■ **To do**:
Edit the entries below so that every "dropdown" becomes "drop-down", and keep every other line and character unchanged.

■ **Records for processing**:
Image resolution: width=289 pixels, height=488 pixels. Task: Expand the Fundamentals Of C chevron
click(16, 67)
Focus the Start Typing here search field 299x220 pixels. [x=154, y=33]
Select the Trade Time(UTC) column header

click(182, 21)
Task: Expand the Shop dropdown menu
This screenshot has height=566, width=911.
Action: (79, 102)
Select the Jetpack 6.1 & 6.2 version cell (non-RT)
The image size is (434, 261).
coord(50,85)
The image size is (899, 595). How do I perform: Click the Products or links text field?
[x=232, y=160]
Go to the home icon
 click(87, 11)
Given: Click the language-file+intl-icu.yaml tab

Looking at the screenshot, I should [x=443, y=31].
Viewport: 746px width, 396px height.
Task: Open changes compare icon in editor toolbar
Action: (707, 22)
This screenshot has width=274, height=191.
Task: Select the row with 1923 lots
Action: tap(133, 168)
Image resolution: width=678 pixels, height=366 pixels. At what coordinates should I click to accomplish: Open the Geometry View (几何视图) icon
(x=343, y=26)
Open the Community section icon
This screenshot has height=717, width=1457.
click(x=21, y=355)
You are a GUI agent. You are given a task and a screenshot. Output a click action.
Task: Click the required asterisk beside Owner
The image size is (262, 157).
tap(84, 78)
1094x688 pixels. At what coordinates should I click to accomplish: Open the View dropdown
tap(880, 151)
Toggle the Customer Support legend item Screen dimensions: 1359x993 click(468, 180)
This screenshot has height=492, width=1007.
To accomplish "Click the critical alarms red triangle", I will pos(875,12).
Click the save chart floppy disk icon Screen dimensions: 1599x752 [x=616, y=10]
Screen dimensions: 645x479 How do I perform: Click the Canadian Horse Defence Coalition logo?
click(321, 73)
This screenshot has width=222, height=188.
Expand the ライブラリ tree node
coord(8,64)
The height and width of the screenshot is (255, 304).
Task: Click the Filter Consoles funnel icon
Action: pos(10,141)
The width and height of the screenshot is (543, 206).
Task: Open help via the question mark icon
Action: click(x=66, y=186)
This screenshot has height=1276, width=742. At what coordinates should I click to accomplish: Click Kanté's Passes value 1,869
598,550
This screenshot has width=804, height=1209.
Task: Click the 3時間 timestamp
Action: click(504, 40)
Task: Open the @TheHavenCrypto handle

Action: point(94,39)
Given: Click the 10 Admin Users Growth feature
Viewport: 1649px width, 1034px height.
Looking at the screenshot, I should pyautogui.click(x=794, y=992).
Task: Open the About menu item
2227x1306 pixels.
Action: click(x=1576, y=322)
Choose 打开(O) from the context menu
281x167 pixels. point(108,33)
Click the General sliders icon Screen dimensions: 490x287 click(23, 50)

■ **Result of the task**:
Image resolution: width=289 pixels, height=488 pixels. Task: Expand the Fundamentals Of C chevron
click(16, 67)
Focus the Start Typing here search field 299x220 pixels. [x=154, y=33]
Select the Trade Time(UTC) column header

click(182, 21)
Task: Expand the Shop drop-down menu
This screenshot has height=566, width=911.
Action: (79, 102)
Select the Jetpack 6.1 & 6.2 version cell (non-RT)
The image size is (434, 261).
coord(50,85)
The image size is (899, 595). How do I perform: Click the Products or links text field?
[x=232, y=160]
Go to the home icon
 click(87, 11)
Given: Click the language-file+intl-icu.yaml tab

Looking at the screenshot, I should [x=443, y=31].
Viewport: 746px width, 396px height.
Task: Open changes compare icon in editor toolbar
Action: (707, 22)
This screenshot has width=274, height=191.
Task: Select the row with 1923 lots
Action: tap(133, 168)
Image resolution: width=678 pixels, height=366 pixels. At what coordinates should I click to accomplish: Open the Geometry View (几何视图) icon
(x=343, y=26)
Open the Community section icon
This screenshot has height=717, width=1457.
click(x=21, y=355)
You are a GUI agent. You are given a task and a screenshot. Output a click action.
Task: Click the required asterisk beside Owner
The image size is (262, 157).
tap(84, 78)
1094x688 pixels. At what coordinates should I click to accomplish: Open the View drop-down
tap(880, 151)
Toggle the Customer Support legend item Screen dimensions: 1359x993 click(468, 180)
This screenshot has height=492, width=1007.
To accomplish "Click the critical alarms red triangle", I will pos(875,12).
Click the save chart floppy disk icon Screen dimensions: 1599x752 [x=616, y=10]
Screen dimensions: 645x479 How do I perform: Click the Canadian Horse Defence Coalition logo?
click(321, 73)
This screenshot has width=222, height=188.
Expand the ライブラリ tree node
coord(8,64)
The height and width of the screenshot is (255, 304).
Task: Click the Filter Consoles funnel icon
Action: pos(10,141)
The width and height of the screenshot is (543, 206).
Task: Open help via the question mark icon
Action: click(x=66, y=186)
This screenshot has height=1276, width=742. At what coordinates should I click to accomplish: Click Kanté's Passes value 1,869
598,550
This screenshot has width=804, height=1209.
Task: Click the 3時間 timestamp
Action: click(504, 40)
Task: Open the @TheHavenCrypto handle

Action: point(94,39)
Given: Click the 10 Admin Users Growth feature
Viewport: 1649px width, 1034px height.
Looking at the screenshot, I should pyautogui.click(x=794, y=992).
Task: Open the About menu item
2227x1306 pixels.
Action: click(x=1576, y=322)
Choose 打开(O) from the context menu
281x167 pixels. point(108,33)
Click the General sliders icon Screen dimensions: 490x287 click(23, 50)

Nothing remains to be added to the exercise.